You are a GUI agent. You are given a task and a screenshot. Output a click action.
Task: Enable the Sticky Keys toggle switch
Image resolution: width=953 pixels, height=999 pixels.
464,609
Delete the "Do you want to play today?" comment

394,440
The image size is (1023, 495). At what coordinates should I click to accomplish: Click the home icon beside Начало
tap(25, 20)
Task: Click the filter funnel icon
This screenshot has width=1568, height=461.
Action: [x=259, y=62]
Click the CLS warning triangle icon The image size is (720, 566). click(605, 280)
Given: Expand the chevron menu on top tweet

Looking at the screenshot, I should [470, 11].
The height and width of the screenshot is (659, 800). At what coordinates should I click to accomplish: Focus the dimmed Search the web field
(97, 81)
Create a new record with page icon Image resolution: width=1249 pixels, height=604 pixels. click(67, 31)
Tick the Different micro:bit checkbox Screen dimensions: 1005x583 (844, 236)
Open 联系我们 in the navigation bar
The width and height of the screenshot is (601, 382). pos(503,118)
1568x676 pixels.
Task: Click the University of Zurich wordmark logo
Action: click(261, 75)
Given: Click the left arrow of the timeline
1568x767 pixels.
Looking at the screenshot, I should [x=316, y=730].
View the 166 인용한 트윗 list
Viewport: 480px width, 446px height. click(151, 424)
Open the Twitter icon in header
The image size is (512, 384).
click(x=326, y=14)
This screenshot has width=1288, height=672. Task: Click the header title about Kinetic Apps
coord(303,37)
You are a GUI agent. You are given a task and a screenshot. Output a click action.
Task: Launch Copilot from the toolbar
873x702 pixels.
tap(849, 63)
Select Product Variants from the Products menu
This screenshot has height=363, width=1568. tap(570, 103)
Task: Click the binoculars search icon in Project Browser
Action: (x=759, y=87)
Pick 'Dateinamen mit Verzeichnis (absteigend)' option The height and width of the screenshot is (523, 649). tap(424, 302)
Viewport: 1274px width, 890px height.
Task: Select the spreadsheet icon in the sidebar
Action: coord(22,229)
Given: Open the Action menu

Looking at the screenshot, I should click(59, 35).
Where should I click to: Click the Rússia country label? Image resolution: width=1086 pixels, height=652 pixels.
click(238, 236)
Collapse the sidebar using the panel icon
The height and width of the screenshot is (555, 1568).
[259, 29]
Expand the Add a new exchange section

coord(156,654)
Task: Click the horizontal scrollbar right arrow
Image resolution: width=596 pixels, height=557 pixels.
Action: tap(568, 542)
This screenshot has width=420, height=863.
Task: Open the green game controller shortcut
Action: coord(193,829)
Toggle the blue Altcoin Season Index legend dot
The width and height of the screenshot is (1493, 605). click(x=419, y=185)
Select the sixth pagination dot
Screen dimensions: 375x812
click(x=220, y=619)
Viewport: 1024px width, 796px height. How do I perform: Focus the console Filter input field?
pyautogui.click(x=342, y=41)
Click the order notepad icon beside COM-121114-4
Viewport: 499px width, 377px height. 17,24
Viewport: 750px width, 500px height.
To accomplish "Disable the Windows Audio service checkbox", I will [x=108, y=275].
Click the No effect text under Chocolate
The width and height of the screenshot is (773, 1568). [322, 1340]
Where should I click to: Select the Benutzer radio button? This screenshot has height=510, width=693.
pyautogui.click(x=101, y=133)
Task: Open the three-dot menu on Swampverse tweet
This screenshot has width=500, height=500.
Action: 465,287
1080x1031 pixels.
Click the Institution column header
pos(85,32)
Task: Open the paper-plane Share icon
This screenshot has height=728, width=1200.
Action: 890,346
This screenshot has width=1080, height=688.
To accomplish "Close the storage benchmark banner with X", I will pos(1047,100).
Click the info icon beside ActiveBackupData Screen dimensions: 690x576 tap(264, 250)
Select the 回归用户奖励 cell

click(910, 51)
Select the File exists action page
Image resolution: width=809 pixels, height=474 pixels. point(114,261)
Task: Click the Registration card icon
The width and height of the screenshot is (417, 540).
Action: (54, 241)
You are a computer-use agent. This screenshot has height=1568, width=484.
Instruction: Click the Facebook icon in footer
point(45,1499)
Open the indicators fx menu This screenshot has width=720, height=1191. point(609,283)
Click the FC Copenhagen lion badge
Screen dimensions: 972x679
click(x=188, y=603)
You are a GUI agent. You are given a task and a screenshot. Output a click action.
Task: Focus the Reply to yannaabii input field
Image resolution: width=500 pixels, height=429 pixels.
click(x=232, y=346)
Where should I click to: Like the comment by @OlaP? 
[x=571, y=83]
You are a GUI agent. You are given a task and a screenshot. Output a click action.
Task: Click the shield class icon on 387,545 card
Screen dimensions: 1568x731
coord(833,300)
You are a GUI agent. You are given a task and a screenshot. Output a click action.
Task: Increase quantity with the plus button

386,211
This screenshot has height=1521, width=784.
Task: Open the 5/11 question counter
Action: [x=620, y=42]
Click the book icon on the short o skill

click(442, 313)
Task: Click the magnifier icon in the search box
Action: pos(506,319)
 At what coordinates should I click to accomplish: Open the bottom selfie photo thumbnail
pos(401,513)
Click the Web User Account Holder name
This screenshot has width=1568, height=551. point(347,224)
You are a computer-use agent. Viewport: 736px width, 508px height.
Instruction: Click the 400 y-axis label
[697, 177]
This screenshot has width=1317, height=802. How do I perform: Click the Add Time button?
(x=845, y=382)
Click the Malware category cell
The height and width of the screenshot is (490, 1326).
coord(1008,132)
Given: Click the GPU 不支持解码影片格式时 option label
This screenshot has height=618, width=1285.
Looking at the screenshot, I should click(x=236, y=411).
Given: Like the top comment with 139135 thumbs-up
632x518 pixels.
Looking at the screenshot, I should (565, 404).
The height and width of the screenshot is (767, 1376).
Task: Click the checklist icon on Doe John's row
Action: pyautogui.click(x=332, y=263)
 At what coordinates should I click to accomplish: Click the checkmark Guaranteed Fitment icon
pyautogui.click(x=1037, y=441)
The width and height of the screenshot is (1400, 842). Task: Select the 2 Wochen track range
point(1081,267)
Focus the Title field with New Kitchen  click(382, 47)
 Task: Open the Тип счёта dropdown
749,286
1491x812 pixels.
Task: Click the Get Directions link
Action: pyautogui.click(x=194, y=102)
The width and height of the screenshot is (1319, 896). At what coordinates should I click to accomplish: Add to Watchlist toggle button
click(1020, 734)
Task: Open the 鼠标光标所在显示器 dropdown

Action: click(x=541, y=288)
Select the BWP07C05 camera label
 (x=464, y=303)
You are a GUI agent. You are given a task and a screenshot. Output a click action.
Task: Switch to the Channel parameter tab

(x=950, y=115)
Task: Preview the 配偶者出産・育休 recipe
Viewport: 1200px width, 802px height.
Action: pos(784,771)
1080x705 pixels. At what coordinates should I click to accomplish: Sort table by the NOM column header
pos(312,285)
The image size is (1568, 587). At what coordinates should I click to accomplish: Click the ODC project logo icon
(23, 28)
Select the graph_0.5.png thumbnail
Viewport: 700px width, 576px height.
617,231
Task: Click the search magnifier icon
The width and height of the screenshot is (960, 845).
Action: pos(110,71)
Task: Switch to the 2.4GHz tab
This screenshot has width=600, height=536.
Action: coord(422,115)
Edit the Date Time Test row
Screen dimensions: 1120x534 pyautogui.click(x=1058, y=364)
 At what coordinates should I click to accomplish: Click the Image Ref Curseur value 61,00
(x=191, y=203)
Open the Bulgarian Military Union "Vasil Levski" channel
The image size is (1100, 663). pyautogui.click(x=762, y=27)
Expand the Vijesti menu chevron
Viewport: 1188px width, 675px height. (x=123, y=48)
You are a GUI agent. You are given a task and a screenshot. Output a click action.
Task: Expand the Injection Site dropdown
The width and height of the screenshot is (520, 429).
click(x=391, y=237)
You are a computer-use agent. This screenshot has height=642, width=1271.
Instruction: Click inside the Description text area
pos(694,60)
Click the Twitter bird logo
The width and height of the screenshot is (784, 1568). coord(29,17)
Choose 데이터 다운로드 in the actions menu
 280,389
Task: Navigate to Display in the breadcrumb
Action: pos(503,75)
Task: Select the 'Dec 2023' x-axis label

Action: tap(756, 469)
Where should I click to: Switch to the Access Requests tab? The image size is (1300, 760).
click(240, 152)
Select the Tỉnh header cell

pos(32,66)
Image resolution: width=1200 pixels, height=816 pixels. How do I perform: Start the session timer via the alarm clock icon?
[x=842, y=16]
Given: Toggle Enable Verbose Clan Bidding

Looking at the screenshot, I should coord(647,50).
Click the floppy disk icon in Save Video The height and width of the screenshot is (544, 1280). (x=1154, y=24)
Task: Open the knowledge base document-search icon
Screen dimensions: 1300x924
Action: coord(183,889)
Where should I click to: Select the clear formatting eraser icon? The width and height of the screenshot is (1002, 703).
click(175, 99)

--*--

■ **Your goal**: The answer must consist of every line from the data that holds the string "arrow".

■ **Output of the task**:
Given: Click the left arrow of the timeline
Task: Click the horizontal scrollbar right arrow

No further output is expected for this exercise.